Videogame Industry Suffers Massively Multiplayer Sales Decline
April was another lousy month for the videogame industry. With overall revenue down 26 percent and hardware down 37 percent, it was the worst monthly year-over-year sales decline since last July, according to research house The NPD Group. It was also the 10th time in the last 13 months that sales have fallen year-over-year.
- Nintendo sold 277,2000 Wiis, down from 557,500 in March and 340,000 a year ago. The company sold 440,800 Nintendo DS’s, down from 700,800 in March and 1.04 million a year ago.
- Microsoft sold 185,400 Xbox 360s, down from 338,400 in March, but up from 175,000 a year ago.
- Sony sold 180,800 PlayStation 3s, down from 313,900 in March, but up from 127,000 a year ago. And it sold 65,500 PSPs, down from 119,900 in March and 116,000 a year ago.
What’s driving the drops? Blame the portable gaming industry, which contributed more than its fair share to the industry decline, said NPD analyst Anita Frazier.
“The portable business across hardware, software and accessories accounted for 25 percent of total industry dollar sales in April,” Frazier explained. “But declines in portable sales compared to April ’09 accounted for 61 percent of the total industry decrease.”
That’s just abysmal, even if April is traditionally the slowest month of the year for videogame sales.

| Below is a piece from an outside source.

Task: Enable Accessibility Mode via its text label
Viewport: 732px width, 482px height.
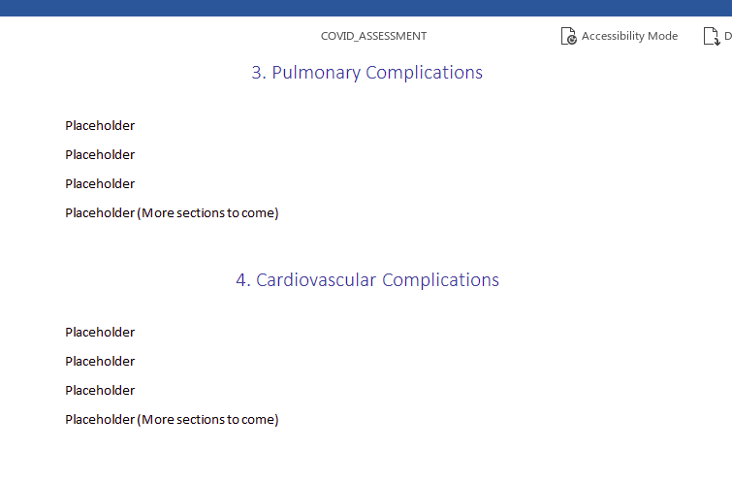Action: (629, 36)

Consider this: At 440,800, sales of the Nintendo DS tanked by more than 50 percent from more than one million last April.
So what’s going on? Perhaps consumers are postponing new portable game system purchases in anticipation of Nintendo’s new 3DS. Or perhaps they’re finding that their smartphones make fine gaming devices.
It’s not yet clear. But what is clear, and painfully so, is that the hardware refresh promised by Sony (SNE) and Microsoft (MSFT), which are adding new motion technology to their players, and Nintendo, which is debuting the 3-D version of its DS handheld, can’t come soon enough.